### [Job]
Recast every line of the material below as a Markdown table with two columns, Row and Line, numbering each row and skipping blank lines. Leave the pictures out of the table.

### [Data in this exercise]

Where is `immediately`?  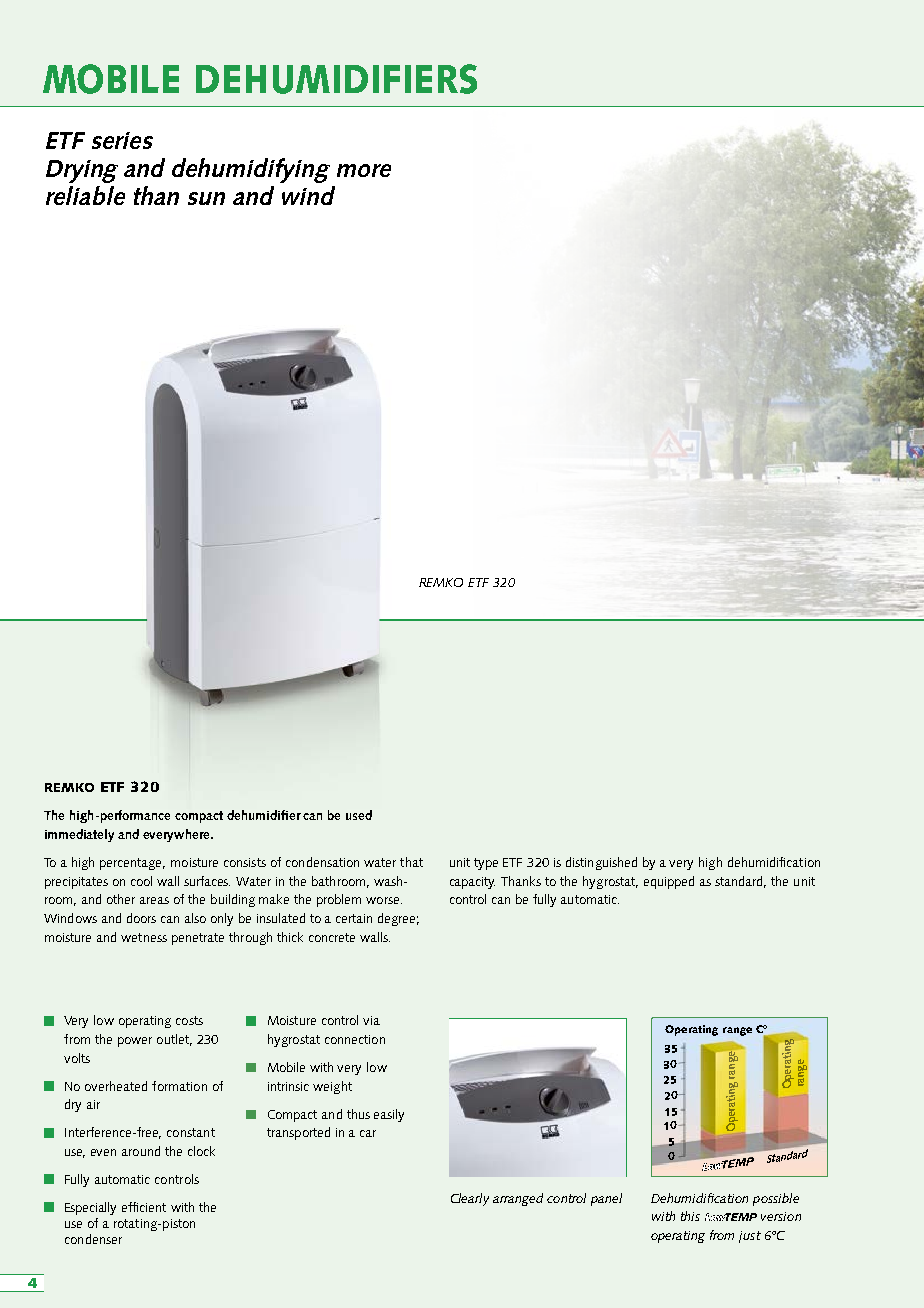
immediately is located at coordinates (79, 835).
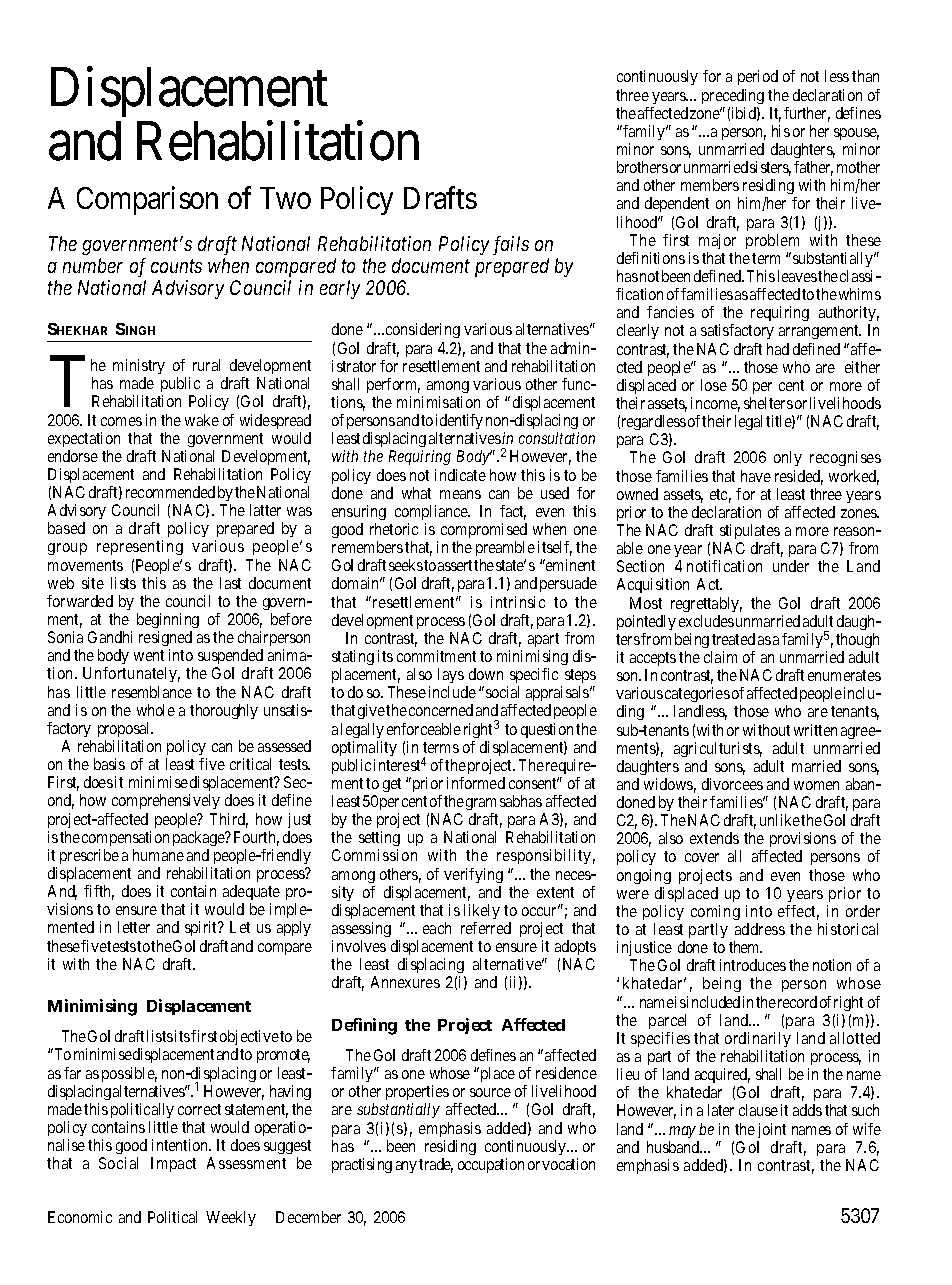 The image size is (952, 1285). What do you see at coordinates (231, 1218) in the screenshot?
I see `Weekly` at bounding box center [231, 1218].
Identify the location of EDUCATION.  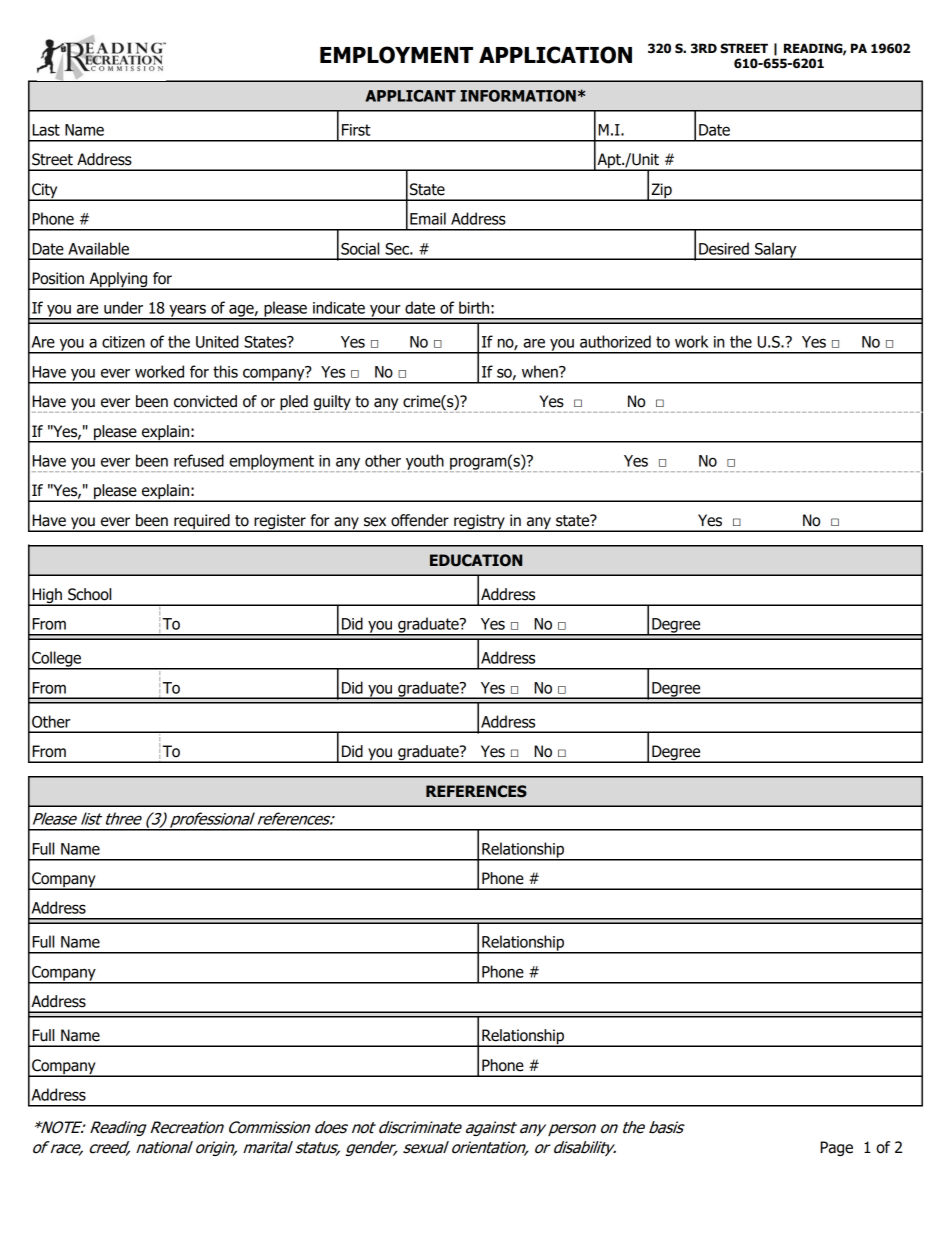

### [Worked answer]
| Row | Line |
|---|---|
| 1 | Where is `immediately`?   |
| 2 | immediately is located at coordinates (79, 835). |
| 3 |  The image size is (952, 1285). What do you see at coordinates (231, 1218) in the screenshot? |
| 4 | I see `Weekly` at bounding box center [231, 1218]. |
| 5 | Identify the location of EDUCATION.   |